◆ ASSIGNMENT
Starting from the first line below, count the lines carrying the string "width" and answer with the count by itself.

◆ SUPPLIED MATERIAL

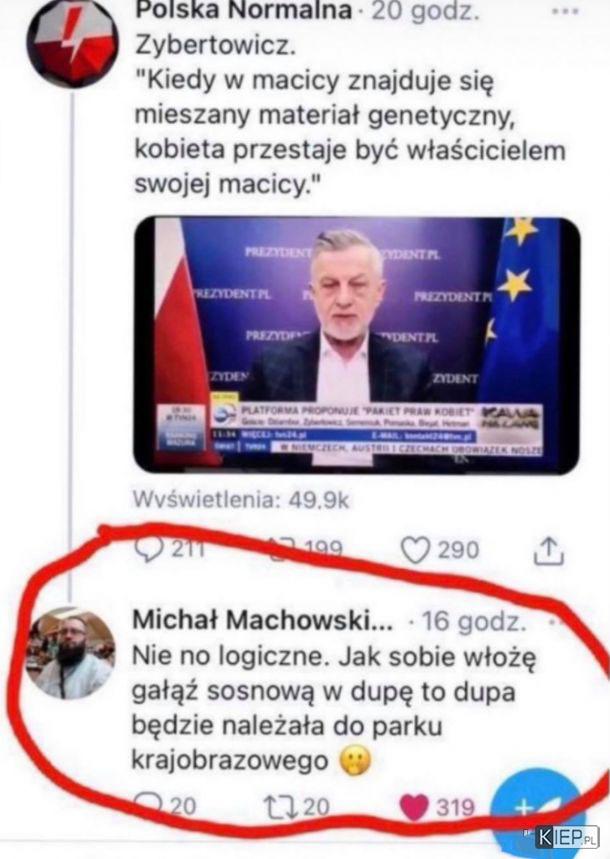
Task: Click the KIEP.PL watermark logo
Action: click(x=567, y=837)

==

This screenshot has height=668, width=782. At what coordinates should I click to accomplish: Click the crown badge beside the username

---

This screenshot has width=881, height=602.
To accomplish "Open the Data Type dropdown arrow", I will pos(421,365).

◆ SOLUTION FOR THIS EXERCISE
2